Neurosecretory axon regeneration into intrahypothalamic neural lobe allografts: neurophysin immunohistochemistry and fine structure.

Neural lobe allografts placed stereotactically into the hypothalamo-neurohypophysial tract between the paraventricular and supraoptic nuclei were investigated between 5 and 70 days post-transplantation (dpt). They contained temporally increasing numbers of neurophysin-positive axons. At the fine structural level, endogenous neurosecretory axons had virtually disappeared from successful (vascularized) grafts by 5 dpt. At this time, single host neurosecretory axons and especially numerous growth cones were associated with pituicyte processes and/or scalloped basal lamina scaffolds. Axon terminals containing neurosecretory granulated vesicles and microvesicles were present only occasionally at 5 dpt but became much more numerous subsequently. These terminals were associated with pituicytes and abutted the parenchymal basal lamina of pericapillary connective tissue spaces. In addition, beginning at 10 dpt, neurolemmocyte-like cells were associated with neurosecretory axons. At 70 dpt, the fine structural characteristics of grafted neural lobes were virtually indistinguishable from those of intact controls, except for the presence of occasional areas of more extensive connective tissue, nonfenestrated capillaries and neurolemmocyte-like cells.

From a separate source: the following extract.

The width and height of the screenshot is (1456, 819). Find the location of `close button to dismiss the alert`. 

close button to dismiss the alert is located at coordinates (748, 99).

Peptidergic neurosecretory axons regenerate into sciatic nerve autografts in the rat hypothalamus.

Pieces of intact or degenerated sciatic nerves autografted into contact with transected neurosecretory axons within the hypothalamus were invaded by neurophysin-positive axons. With increasing time after grafting, increasing numbers of axons were present in both types of grafts, but grafts of degenerated sciatic nerves always contained more axons. At the fine-structural level typical neurosecretory as well as nonneurosecretory axons were usually associated with basal lamina-enclosed neurolemmocyte processes; occasional axons occurred among collagen fibrils or within basal lamina scaffolds. Profiles with the fine structural characteristics of axon terminals were present by 20 days after transplantation.